Parmi les phrases qu'on prononce de
temps à autre figure aussi celle-ci : « Je n'ai plus la
patience ». Ce qui laisse entendre sans équivoque qu'on a dû
la posséder un jour mais qu'elle s'en est allée pour des raisons
qu'on précisera peut-être dans la suite de la conversation, mais
qui seront généralement synonymes de lassitude, d'usure.
La patience, ça s'use. On en use et en
abuse, comme le dit si bien l'expression « il a abusé de ma
patience ». Et quand on abuse, ce n'est pas bon. L'abus de
sucreries mène à la prise de poids autrement plus aisément que
l'excès de masturbation à la surdité, par exemple.
Au fil des ans, on s'aperçoit donc
qu'on n'a plus la patience de faire certaines choses ou de supporter
certaines personnes, alors qu'auparavant ce n'était pas un problème.
Mais l'inverse existe aussi, l'impatience des enfants contrastant
parfois avec l'inébranlable sérénité des seniors.
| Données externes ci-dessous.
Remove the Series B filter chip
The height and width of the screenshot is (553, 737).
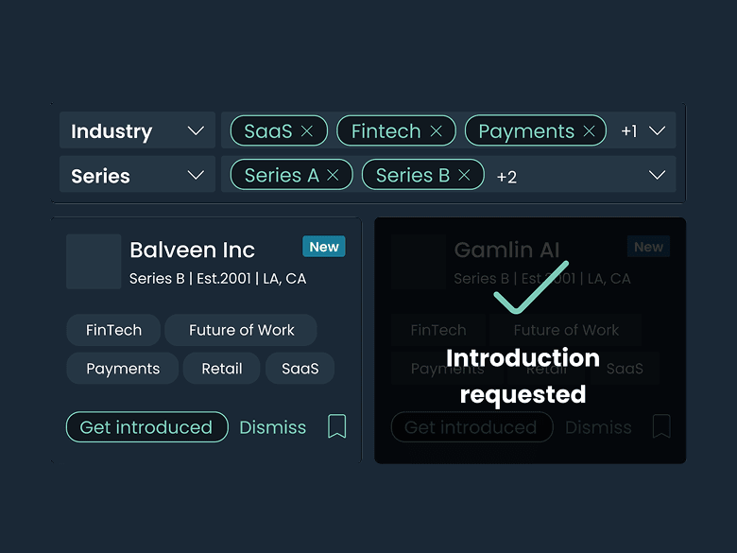click(x=464, y=175)
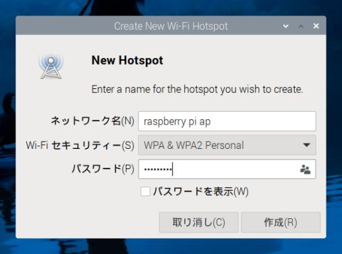342x254 pixels.
Task: Click the パスワードを表示(W) label text
Action: [x=201, y=191]
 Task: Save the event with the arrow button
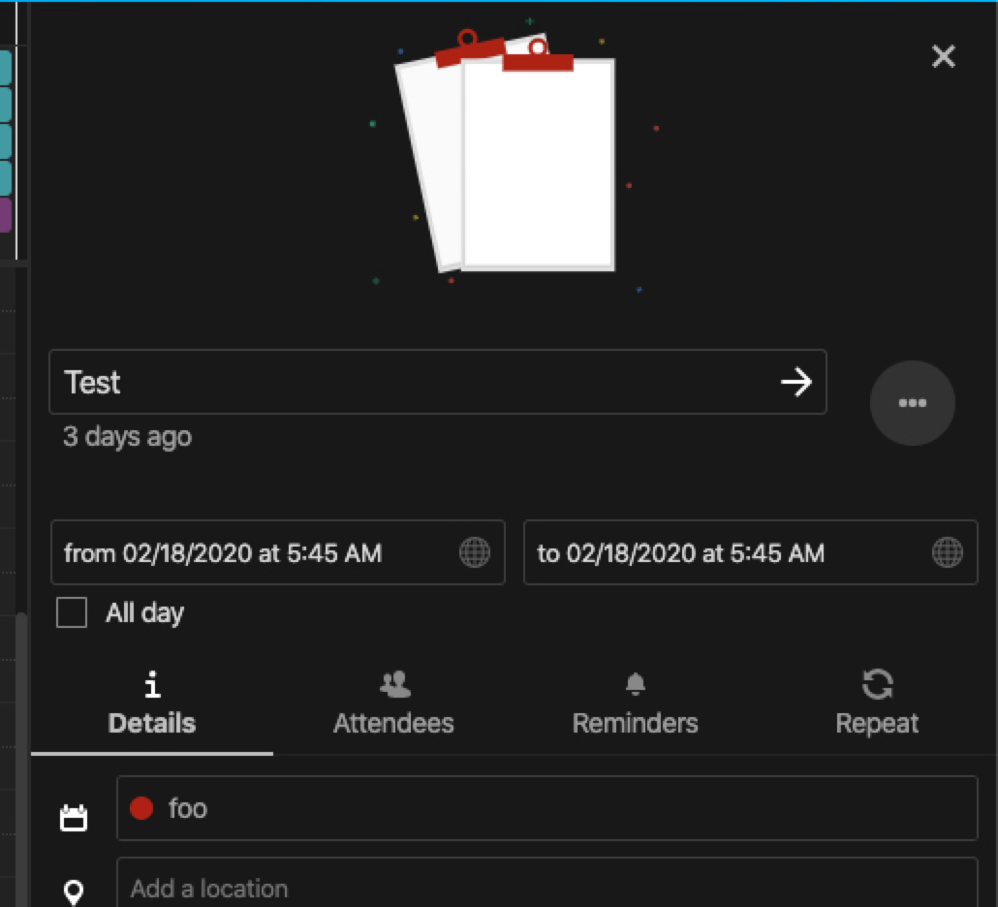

C'est un peu comme si chaque domaine,
chaque situation, chaque personne que nous côtoyons bénéficiaient
de notre part d'un certain « capital patience », variable
d'une personne à l'autre mais qui possède en commun la propriété
de s'épuiser à mesure qu'on y fait appel. Certaines denrées, par exemple, sont placées depuis longtemps sur la liste noire des objets qui énervent.
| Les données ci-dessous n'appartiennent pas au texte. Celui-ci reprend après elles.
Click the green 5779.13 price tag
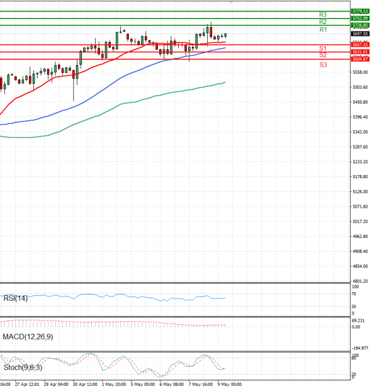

Comment ne supportons-nous plus les
écarts de notre partenaire, les sautes d'humeur de nos collègues,
les caprices de nos enfants, la négligence de nos voisins ?
Comment tout cela peut-il conduire à la séparation, au licenciement
ou à la démission, à la brouille familiale et à un procès en
bonne et due forme ? Comment pouvons-nous en arriver là ? Et comment pouvons-nous encore tolérer des négligences comme celles-ci ?
Nous en arrivons là parce que notre
capital patience face à une personne ou à une situation s'est
progressivement épuisé.
Je ne sais pas pourquoi j'écris tout
ça au sujet de la patience, parce que ça n'est pas très important,
en fait.
J'espère en tout cas ne pas avoir
abusé de la vôtre.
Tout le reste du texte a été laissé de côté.